Rafi Santo - New York University

This case example highlights what ambitious adult/youth collaboration can look like in practice, highlighting FUTUREWORLDS, a large-scale, annual community event co-produced by AS220 youth and staff.


Pedagogy

Skills

Download Resource PDF

This case example relates to the broader resource on Structuring adult/youth collaboration in ambitious digital learning and making projects, highlighting what such collaboration can look like in practice. Read more about AS220’s FUTUREWORLDS pedagogy in their article about the project.

FUTUREWORLDS is annual event held by the Providence-based youth arts organization AS220 Youth. The event is rooted in themes of Afrofuturism, which melds narratives from black and sometimes Latino culture with the SciFi genre, using science fiction as a speculative medium about different possible futures for marginalized communities. Afrofuturism focuses on ‘writing the future’, in contrast to storytelling genres in African American and Latino communities that focus on the past. In order to put on the event, ‘apprentices’ from each of the active ‘studios’ at AS220 Youth  and across their three sites in the city work together to determine both a theme and format for the event, and then coordinate and collaborate in order to make the event happen. Youth first spend time researching the themes in depth before any art is created to gain a better understanding of the systemic barriers that they face on a day to day basis.

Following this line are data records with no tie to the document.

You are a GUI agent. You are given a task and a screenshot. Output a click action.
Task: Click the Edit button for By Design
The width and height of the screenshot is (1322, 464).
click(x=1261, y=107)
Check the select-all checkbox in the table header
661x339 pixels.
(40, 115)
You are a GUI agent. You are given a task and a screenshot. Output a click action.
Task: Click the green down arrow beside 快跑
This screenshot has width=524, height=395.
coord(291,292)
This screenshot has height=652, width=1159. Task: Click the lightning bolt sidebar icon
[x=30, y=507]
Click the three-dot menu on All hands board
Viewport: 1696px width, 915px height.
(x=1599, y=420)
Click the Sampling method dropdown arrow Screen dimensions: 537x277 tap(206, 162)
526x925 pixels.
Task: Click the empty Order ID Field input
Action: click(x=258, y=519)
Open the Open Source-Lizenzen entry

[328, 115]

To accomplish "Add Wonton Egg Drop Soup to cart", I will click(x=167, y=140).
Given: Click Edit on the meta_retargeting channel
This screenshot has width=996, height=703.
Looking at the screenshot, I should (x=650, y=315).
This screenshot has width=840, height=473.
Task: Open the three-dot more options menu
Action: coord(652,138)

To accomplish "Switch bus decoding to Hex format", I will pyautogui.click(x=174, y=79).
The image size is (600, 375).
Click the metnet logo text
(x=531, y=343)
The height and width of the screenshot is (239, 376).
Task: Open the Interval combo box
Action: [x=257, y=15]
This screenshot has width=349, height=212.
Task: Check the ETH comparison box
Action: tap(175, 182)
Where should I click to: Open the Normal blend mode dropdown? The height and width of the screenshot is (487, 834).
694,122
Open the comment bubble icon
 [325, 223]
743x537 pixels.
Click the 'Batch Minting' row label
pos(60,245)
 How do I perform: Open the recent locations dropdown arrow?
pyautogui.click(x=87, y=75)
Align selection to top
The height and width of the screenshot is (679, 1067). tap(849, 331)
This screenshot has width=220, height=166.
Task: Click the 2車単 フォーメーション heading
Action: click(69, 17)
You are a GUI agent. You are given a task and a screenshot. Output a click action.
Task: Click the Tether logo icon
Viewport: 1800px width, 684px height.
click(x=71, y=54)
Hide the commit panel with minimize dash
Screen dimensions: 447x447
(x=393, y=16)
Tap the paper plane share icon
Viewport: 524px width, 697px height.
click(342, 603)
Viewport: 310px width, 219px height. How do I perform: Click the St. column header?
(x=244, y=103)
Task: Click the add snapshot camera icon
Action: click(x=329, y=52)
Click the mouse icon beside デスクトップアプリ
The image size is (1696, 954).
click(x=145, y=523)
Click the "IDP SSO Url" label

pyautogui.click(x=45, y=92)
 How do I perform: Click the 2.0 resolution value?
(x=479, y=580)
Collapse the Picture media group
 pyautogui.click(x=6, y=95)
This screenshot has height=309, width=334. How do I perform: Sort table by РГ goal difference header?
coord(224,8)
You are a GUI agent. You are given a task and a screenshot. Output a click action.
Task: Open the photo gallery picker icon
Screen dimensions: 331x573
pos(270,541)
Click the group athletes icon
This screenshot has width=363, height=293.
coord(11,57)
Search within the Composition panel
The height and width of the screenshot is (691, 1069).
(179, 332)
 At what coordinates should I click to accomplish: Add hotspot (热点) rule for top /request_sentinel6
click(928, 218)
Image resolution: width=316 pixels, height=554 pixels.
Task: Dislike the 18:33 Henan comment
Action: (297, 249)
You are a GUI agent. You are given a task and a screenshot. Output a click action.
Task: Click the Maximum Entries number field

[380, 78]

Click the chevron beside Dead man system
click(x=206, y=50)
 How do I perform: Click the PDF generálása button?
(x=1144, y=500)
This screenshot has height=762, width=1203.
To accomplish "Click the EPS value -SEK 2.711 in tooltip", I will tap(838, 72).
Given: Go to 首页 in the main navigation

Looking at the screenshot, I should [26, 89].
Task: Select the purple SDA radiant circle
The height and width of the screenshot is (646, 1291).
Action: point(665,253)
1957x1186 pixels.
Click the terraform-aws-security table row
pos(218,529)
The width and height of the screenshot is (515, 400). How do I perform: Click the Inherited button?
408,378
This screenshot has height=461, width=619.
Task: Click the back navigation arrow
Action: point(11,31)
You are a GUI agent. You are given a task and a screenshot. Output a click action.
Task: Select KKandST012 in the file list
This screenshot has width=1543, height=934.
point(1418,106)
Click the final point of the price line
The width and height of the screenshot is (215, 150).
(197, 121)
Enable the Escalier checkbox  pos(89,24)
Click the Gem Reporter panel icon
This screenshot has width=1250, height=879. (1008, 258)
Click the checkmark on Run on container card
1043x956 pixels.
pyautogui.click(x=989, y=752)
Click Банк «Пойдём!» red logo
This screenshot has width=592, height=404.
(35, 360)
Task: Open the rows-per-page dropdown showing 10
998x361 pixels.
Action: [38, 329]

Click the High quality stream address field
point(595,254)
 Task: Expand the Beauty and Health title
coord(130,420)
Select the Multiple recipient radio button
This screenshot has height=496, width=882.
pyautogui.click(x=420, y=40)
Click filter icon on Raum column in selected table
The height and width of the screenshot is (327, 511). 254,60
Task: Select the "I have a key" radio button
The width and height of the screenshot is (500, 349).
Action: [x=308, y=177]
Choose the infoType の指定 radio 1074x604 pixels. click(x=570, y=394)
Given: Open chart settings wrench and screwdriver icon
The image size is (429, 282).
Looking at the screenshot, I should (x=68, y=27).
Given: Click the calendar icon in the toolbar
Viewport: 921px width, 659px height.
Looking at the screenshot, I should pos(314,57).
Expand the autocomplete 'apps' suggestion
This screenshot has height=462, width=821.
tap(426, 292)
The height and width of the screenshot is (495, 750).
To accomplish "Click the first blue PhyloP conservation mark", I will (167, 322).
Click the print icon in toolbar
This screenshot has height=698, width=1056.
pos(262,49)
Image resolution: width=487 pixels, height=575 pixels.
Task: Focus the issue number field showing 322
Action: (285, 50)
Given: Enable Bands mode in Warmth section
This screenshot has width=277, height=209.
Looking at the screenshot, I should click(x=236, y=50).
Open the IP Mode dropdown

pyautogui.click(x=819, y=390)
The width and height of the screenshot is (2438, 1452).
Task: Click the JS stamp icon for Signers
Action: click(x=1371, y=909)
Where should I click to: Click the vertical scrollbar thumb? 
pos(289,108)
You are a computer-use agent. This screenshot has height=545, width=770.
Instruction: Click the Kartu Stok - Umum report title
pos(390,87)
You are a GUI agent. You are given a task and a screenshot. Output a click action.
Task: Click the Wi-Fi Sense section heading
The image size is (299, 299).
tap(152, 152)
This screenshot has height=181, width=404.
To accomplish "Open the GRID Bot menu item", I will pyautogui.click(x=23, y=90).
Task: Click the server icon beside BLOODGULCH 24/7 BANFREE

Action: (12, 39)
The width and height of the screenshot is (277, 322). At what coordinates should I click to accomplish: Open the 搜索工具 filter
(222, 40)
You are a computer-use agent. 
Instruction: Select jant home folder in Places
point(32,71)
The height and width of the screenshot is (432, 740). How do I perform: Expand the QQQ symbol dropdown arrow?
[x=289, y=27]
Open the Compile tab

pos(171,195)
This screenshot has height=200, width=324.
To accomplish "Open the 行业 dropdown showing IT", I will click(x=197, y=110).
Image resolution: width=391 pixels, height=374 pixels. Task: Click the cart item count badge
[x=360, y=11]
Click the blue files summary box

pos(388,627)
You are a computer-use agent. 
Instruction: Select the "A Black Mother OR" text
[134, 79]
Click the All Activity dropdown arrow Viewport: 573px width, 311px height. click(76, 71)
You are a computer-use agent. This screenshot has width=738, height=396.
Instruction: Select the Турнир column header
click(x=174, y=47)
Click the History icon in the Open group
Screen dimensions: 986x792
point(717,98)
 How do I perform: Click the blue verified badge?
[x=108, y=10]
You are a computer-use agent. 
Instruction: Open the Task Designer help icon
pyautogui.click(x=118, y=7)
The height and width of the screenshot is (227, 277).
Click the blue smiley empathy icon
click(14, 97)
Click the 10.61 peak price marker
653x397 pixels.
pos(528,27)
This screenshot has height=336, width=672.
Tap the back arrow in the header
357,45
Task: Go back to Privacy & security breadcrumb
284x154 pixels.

This research is structured around the Design Thinking phases. For example, in one FUTUREWORLDS production that centered on a theatrical performance about police brutality, systemic violence, and the evaporation of arts programming in schools, each studio made unique contributions. The visual arts studio worked on background murals and dioramas, the apparel studio worked on character costumes, the music studio composed tracks for the play’s musical numbers, the design team worked on a number of mechanical props, and the performing arts studio acted as the cast. The studios worked together to create the thematic focus and core script, and then coordinated with one another as they each specialized team worked in its contribution to the event. An AS220 staff member, Anjel Newmann, reflected on the FUTUREWORLDS project in this way:

The approach is highly collaborative. I like to have staff and young people be involved in every phase of creating the project. I think sometimes to a fault because that can also drag a process out significantly. The script writing took a crazy amount of time because literally, young people and staff from across our three sites writing this play together. And it was beautiful. It was amazing, it was beautiful, and it was highly professional. But to get it to that point, it took months. It took months just to get everyone to feel like they had at least a piece of that script was theirs, or they could see their line in it they wrote, their idea come to life. It took forever. And then, really, it did take me and Janay, staying up until 4 a.m. consecutive weeks out of the summer, editing it, just making sure it was polished enough to be presented.